文書抜粋:
▼
大日本史料 第十一編之二十六

本冊には、天正十三年年末雑載の残り、および同年補遺の前半を収めた。
 年末雑載のうち、「天文、気象、災異」「神社」「仏寺」「禁中、公家」の各項は第十一編之二十四に、「武家」「医薬、治療、疾病、死歿」「学芸、遊戯」
「知行、年貢、課役」「訴訟、判決、法制」の各項は同二十五に、それぞれ収録済みである。本冊には、残る「売買、譲与、寄進、貸借、算用、物価」「開
墾、鉱山、普請、製作」「駅逓、交通、市場」「贈答」の各項を収めた。以上の項目分けは、ほぼ天正十二年年末雑載(第十一編之十一・十二)を踏襲し
たが、「開墾、鉱山」に「普請、製作」なる文言を追加し、各種の工事やもの作りに関する史料を、ここに収録することとした。
 分量の点で目立つのが、「算用」に属する会計帳簿類である。主なものとしては、①賀茂別雷神社の職中算用状(六九頁)、②妙心寺の米銭納下帳(一四一頁)、③薬師寺・法隆寺関係の各種帳簿(二二三頁)などがある。①は閏八月を含めた十三か月分がすべて揃うほか、上記の十三か月分との関連が不明な断簡(一三六頁)をともなっている。
 ②も十三か月分がすべて揃っているが、妙心寺では七月と八月の境目で会計年度が変わるため、七月までの前半(一七六頁まで)と八月からの後半に、まず大別することができる。なおかつ、前半についていえば、正月から七月までをひと通り記録したのち、いったんもとに戻って、再び正月から七月までの会計が記されている。後半も同じ構造である。一巡目と二巡目の内容は異なるが、どのような書き分けであるのかは判然としない。なお、妙心寺の会計帳簿としては、これとは別に、豊臣政権が実施した京都の検地にかかわる会計をまとめたものがある。この帳簿については、第十一編之二十三、天正十三年十一月二十一日条に、すでに収録済みである。
▲
[データセットの行]
▼
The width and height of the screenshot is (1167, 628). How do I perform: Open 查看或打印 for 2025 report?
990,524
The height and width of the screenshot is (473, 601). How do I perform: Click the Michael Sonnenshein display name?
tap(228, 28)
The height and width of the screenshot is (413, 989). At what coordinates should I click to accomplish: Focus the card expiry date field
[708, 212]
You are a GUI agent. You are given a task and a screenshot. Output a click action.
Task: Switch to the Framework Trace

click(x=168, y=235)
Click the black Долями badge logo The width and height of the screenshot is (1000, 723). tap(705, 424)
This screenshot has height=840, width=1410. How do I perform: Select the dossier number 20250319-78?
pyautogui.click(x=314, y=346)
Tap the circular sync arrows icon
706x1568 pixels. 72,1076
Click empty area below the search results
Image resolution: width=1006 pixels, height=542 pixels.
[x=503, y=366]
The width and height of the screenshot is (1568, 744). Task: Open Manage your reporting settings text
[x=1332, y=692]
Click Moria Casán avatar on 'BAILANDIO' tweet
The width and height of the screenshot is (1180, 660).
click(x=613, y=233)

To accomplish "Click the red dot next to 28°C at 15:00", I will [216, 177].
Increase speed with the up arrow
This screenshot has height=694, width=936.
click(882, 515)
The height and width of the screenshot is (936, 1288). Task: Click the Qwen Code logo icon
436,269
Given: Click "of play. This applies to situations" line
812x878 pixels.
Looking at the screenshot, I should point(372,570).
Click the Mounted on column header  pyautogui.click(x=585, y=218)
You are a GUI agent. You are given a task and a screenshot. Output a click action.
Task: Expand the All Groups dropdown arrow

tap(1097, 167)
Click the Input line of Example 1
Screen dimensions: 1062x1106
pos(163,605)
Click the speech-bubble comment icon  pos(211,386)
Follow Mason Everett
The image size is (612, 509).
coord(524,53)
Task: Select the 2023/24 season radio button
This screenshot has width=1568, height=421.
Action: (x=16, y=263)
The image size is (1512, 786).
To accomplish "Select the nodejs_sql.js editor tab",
▲
作業課題 A:
大日本史料第十一編之二十六の解説によると、妙心寺では会計年度がどこで切り替わりますか。
作業課題 B:
大日本史料第十一編之二十六の解説を、最後の文の続きから書き進めてください。

回答 A:
七月と八月の境目で会計年度が変わります。

回答 B:
 ③は各種寺領からの収納に関する帳簿を多く含むが、「日損」という言葉が、複数の帳簿にわたって少なからず認められ、天正十三年の大和の気象をうかがうことができる。
 「算用」以外で目立つものとしては、「駅逓」に収めた「朝鮮送使国次之書契覚」がある(三〇二頁)。これは、対馬宗氏と朝鮮との交流ぶりをよく示す史料ではあるが、内容を理解する上で参考となる関連史料に乏しく、事実関係を的確にとらえることは至難である。また、天正十三年の基幹史料のひとつである「多聞院日記」については、政治にも仏事にもかかわらない記事の多くを、本冊の各項に適宜収録した。寺僧の暮らしぶりをうかがわせる興味深い記事が多いが、同記の文章は概して簡潔であり、文意や前後の脈絡を測りかねるものもなしとしない。
 なお、第十一編之二十四および二十五の各項に収録すべき史料でありながら、未発見ないし見落としのため収録できなかったものがある。これについては、次に述べる補遺の最後に年末雑載の補遺を設け、ここに収録することを検討している。
 本冊の後半は、天正十三年の補遺である。第十一編の刊行が天正十三年に入ったのは一九六五年のことであり、それ以来すでに半世紀近くが経過している。その間に新たに発見・発掘された史料は、当然のことながらきわめて多く、これを収録するために、天正十三年の補遺を設けることとした。しかし、雑載の残りにかなりの頁数を費やしたため、本冊には第十一編之十三から同十七の範囲、七月是月条までを収録するにとどまった。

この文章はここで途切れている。